Agroécologie 3 min

SOBRIETE : un projet innovant mêlant élevage ovin et agro-écologie pour repenser les systèmes de demain

De mars 2021 à mars 2024, l’unité expérimentale P3R de Bourges accueille le projet SOBRIETE sur sa plateforme d’agroécologie d’Osmoy. L’objectif est d’établir le lien végétal-animal, avec un système autosuffisant ovin en plein air intégral afin de constituer une base de données pour développer des élevages ovins en zones céréalières, la Champagne Berrichonne ou la Beauce, en démontrant les intérêts écologiques et économiques d’un tel système.

Publié le 14 mai 2024

illustration SOBRIETE : un projet innovant mêlant élevage ovin et agro-écologie pour repenser les systèmes de demain
© INRAE

La première action de ce projet consistait à accompagner différents agriculteurs privés, dans des modifications de leurs pratiques en tendant vers l’agroécologie. Une centaine d’agriculteurs a été enquêtée, et quatre ont souhaité être accompagnés.

L’expérimentation système qui s’est déroulée à l’unité P3R de mai 2021 à mai 2023 est prometteuse suite à l’analyse des premiers résultats. En effet, la consommation d’aliments concentrés (granulés à base de céréales et protéagineux) est largement inférieure à la moyenne des élevages du réseau Inosys (référence nationale des performances zootechniques des élevages) de même typologie.

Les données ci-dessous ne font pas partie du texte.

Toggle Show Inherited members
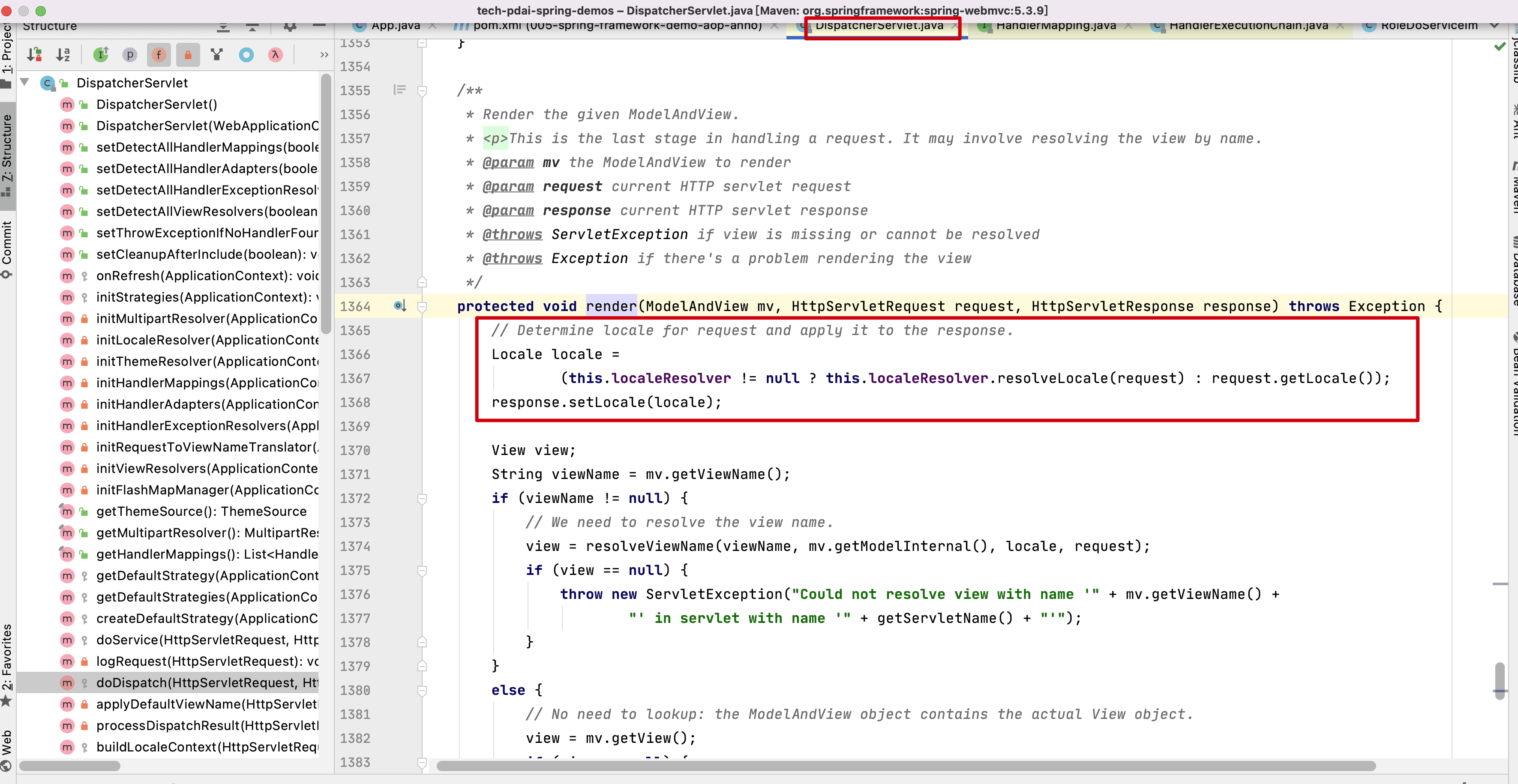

Les concentrés consommés sont tous issus du parcellaire d’agroécologie. Avec de bons résultats zootechniques (prolificité élevée et peu de mortalité), la marge à la brebis s’en retrouve donc supérieure (152€ en Romane et 102€ en Berrichonne de l’Indre en moyenne sur les deux années).

L’objectif d’un minimum d’intrants (apports extérieurs au système) passait aussi par les produits vétérinaires. Le système voulu devait être viable économiquement et avoir un impact minimum sur l’environnement, il était donc nécessaire de n’utiliser des produits vétérinaires chimiques qu’au minimum, et après détection des parasites sur analyses coprologiques (de fèces/fécales). Un seul traitement antiparasitaire par brebis par campagne ainsi qu’un seul traitement par agneau entre naissance et abattage ont été nécessaires.

Le cheptel était composé pour moitié de Berrichonnes de l’Indre (race rustique locale), et pour l’autre moitié de Romanes (anciennement appelée INRA 401). La Romane a une productivité plus élevée, qui engendre de meilleurs résultats économiques, et a aussi un léger impact positif sur les émissions de gaz à effet de serre (notamment le CH4), en particulier grâce au nombre d’agneaux produits par brebis plus élevé.

Un des objectifs du projet était de s’assurer du bien-être de la troupe ovine menée en plein air intégral. Des sessions de mesures sanitaires à chaque saison permettaient de quantifier la présence d’éventuels indicateurs tels que des écoulements, boiteries, salissures, humidité de la toison, état de la mamelle, blessures. Les notations se sont avérées très positives, avec des pourcentages très importants d’animaux ne présentant aucun souci. De plus, des tests comportementaux (mesures QBA), nous ont montré des animaux sereins, dépourvus de comportements de peur. 

Il faudra noter qu’une attention particulière aux boiteries est nécessaire sur les sols travaillés (couverts et luzerne) qui sont la base de l’alimentation du système.

 

 

Nous remercions les partenaires du projet : Biocentre (chef de file), les chambres d’agriculture du Cher et de l’Indre-et-Loire, ABS (devenu Limovin puis SICAREV), Centre INRAE Clermond-Auvergne-Rhone-Alpes (analyse économique de l’expérimentation système), le CIIRPO et l’Institut de l’Élevage.

Ce projet a été financé par le FEADER (80%) et la région Centre Val de Loire (20%) que nous remercions.